When I was around seven years of age, my younger sister and I used to 'touch tongues'. It was a game for us, and one we played with tremendous glee. We would stick out our tongues as far as they could reach, until they met in the middle, and then we'd scream and pull them back into our mouths. It was fun and exciting and a little bit subversive – we knew that touching tongues was cheeky, we just didn't know why. I hadn't even heard of tongue kissing back when I was seven years old. It was about as sexual as a game of chasey. It was harmless, normal experimentation.
Lena Durnham did not molest her sister, any more than I molested mine, or my son molested my daughter. What she described was within the boundaries of normal psychosocial behaviour, the suppression of which is the only real danger to healthy sexual development.
Exploration and experimentation is not sexual abuse.

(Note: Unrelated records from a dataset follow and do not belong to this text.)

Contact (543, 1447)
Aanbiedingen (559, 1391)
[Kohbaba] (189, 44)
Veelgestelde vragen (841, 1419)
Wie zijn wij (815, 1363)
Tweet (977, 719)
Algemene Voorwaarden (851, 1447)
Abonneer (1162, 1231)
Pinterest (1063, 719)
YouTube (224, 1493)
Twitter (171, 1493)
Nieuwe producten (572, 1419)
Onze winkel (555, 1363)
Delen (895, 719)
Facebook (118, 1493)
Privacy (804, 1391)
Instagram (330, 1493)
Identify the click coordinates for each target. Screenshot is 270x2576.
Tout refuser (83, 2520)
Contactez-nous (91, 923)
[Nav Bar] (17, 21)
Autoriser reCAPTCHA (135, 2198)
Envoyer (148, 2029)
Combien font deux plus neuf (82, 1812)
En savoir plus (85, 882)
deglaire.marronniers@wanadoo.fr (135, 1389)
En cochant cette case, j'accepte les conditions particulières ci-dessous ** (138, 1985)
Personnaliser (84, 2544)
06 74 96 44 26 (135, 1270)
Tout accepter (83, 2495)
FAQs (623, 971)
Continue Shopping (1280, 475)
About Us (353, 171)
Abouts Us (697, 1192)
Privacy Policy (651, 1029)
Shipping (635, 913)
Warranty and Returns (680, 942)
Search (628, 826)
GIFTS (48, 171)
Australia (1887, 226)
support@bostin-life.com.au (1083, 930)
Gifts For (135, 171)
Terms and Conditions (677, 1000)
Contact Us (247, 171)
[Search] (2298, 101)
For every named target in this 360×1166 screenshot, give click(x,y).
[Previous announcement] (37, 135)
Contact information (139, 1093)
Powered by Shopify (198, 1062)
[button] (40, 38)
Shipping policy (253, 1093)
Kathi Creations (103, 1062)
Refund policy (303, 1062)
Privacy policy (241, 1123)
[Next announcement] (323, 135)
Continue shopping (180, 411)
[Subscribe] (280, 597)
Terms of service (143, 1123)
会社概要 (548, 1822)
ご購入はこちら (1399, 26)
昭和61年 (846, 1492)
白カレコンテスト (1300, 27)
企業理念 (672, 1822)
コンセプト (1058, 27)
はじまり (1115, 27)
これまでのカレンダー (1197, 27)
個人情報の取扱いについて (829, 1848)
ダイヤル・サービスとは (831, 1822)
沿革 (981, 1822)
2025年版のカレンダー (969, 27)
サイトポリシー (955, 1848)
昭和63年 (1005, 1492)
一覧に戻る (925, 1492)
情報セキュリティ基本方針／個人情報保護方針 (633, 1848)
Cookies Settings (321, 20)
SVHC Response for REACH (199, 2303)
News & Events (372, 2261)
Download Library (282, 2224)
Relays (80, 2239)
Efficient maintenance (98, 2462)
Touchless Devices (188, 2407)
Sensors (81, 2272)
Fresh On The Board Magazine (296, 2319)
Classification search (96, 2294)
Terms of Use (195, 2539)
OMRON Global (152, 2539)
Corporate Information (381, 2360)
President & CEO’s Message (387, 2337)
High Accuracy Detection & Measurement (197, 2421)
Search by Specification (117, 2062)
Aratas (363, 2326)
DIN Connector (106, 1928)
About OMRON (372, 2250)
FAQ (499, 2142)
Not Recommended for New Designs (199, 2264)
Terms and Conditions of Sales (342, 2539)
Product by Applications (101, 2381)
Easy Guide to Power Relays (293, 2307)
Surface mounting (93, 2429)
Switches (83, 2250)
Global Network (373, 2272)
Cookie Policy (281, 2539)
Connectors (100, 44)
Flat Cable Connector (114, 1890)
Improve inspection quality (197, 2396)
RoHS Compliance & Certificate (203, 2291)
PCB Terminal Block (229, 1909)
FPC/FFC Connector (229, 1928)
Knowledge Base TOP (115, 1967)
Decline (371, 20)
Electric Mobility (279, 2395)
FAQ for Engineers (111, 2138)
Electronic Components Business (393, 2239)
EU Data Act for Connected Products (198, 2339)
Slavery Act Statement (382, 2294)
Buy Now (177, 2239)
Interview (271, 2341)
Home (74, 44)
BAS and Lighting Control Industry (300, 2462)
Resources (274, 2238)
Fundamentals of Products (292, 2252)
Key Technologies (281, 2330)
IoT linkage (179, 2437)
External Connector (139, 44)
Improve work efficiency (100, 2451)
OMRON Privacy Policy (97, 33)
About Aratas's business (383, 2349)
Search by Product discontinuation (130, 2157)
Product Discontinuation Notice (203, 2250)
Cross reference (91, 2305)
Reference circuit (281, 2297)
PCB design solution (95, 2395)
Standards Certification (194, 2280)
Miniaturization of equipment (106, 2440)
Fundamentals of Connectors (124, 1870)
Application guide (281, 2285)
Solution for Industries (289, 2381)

There is no doubt that sexual abuse between siblings exists, but a seven year old examining a baby's genitals is no more abusive than a seven year old sticking her finger in a baby's ear, or putting a pea in her nose (all of which has happened in my family).
Of course, we all need to teach our children about boundaries, and my children's bath time adventures gave me an opportunity to do that with mine. But to shriek and wail and wring our hands about 'abuse' says far more about our own attitudes to sexuality and children than it does about Lena Durnham's.
On her Twitter account, Ms Durnham wrote that she 'told a story about being a weird 7 year old'. My only disagreement with her is that she really wasn't that weird at all.
And if she was weird, then we all are, and I am comfortable with that.